--- SOURCE DOCUMENT Enclosed Below ---

Tuesday, 4 May 2010

Alastair Reynolds: Ternminal World (2010)

Edition: Gollancz, 2010
Review number: 1400

Many science fiction novels are in a way more about their setting than anything else: it is something that non-fans tend to dislike about the genre. The best of them, of course, make the setting the core of a wider, rounded, story. Where this core is an artefact, it is referred to in science fiction fandom as a "Big Dumb Object" or BDO, for which the prototype is Larry Niven's Ringworld (see the article in the TV Tropes WIKI for other famous examples). BDOs are usually alien artefacts being investigated by human explorers, and Reynolds has already written some stories of this type, such as Absolution Gap and his debut Revelation Space.

Terminal World is a slightly different kind of BDO story. Spearpoint is a huge, decaying city, towering over its surroundings. Both the city and its environs are divided into shifting Zones, where different levels of technology can work, including one known as the Bane which is so inimical that not even basic forms of life can survive. Both Spearpoint and the Zones are human artefacts, but not ones which the current inhabitants, not even the nano-technology using "angels" of the upper levels of the city, can now understand.

Doctor Quillon, the main character of Terminal World, is a renegade angel, product of an experiment by these people - already drastically changed from their human ancestry - to modify themselves so that they could live in the lower levels of Spearpoint. When it seems that his past is about to catch up with him, Quillon escapes from the city and begins a journey across the strange fractured landscape outside the city. While the doctor is quite a well realised character, this journey, the main part of Terminal World, is more about making it possible for the reader to see more of the Zones and the different cultures which have grown up with each level of permissible technology.

This is a pity, as it means that the plot is pretty rudimentary, just a framework to illustrate the Zones in a way that is less interesting than it could be: I think that the way they affect life in Spearpoint is more interesting than what it is like outside the city. The image of a sophisticated cyborg effectively chaining himself to a boiler room in order to use steam power, while unlikely, is intriguing; while that of the Swarm, a loose federation of airship fliers, is much less so. Some of the plot doesn't quite hold together: for example, the leader of the Swarm has recently developed a means of producing large quantities of medicine which helps humans deal with the physiological effects of the passage from one Zone to another just at the time when a major humanitarian crisis caused by shifting Zones in Spearpoint means that it is urgently needed. A journey of discovery like this is typical of BDO stories, but I would have preferred a plot which remained in the fascinating city; this would perhaps have made Terminal City seem rather like one of China MiƩville's novels, but that would not necessarily be a bad thing.

--- End of Enclosed SOURCE DOCUMENT ---
--- SUPPLIED INFORMATION Enclosed Below ---

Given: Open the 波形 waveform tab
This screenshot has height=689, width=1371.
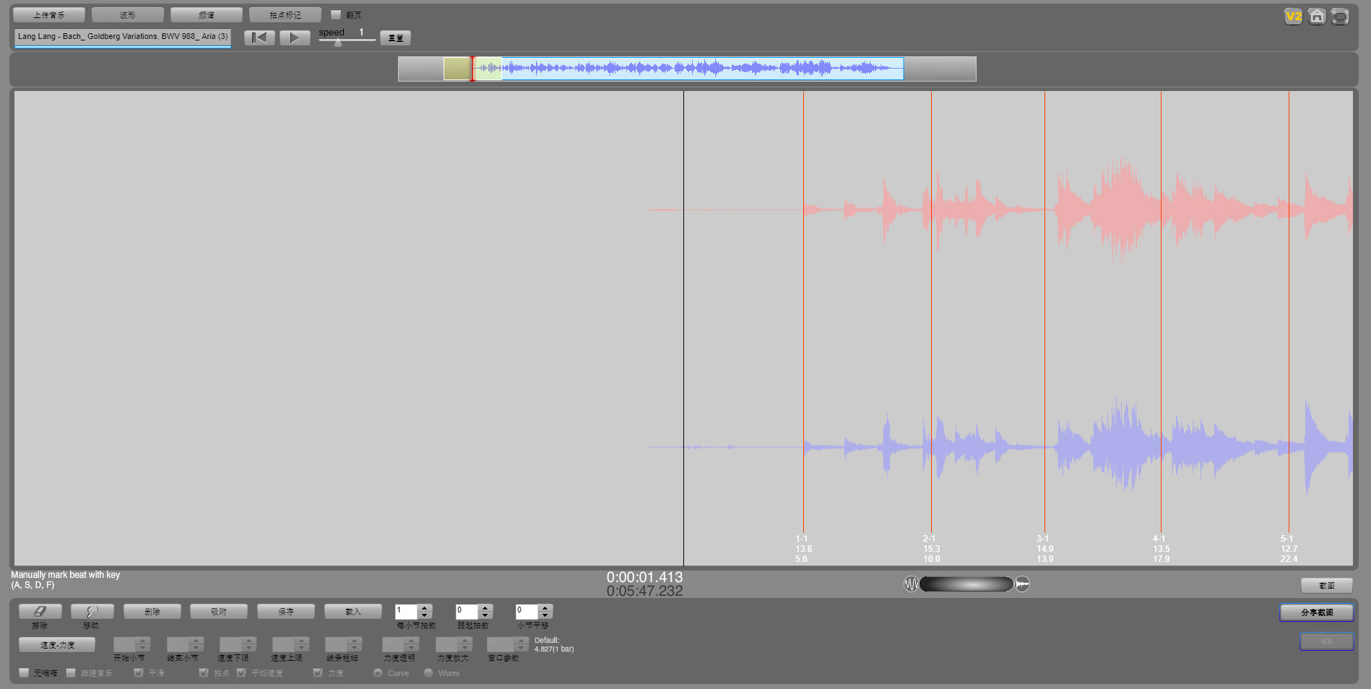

--- End of Enclosed SUPPLIED INFORMATION ---

### APPLY WHAT YOU READ
**a.** Please copy the review from "Doctor Quillon, the" to "of permissible technology.".
**b.** In the review, what is the name of the huge, decaying city?

### RESULTS FOR EACH TASK
**a.**
Doctor Quillon, the main character of Terminal World, is a renegade angel, product of an experiment by these people - already drastically changed from their human ancestry - to modify themselves so that they could live in the lower levels of Spearpoint. When it seems that his past is about to catch up with him, Quillon escapes from the city and begins a journey across the strange fractured landscape outside the city. While the doctor is quite a well realised character, this journey, the main part of Terminal World, is more about making it possible for the reader to see more of the Zones and the different cultures which have grown up with each level of permissible technology.

**b.** Spearpoint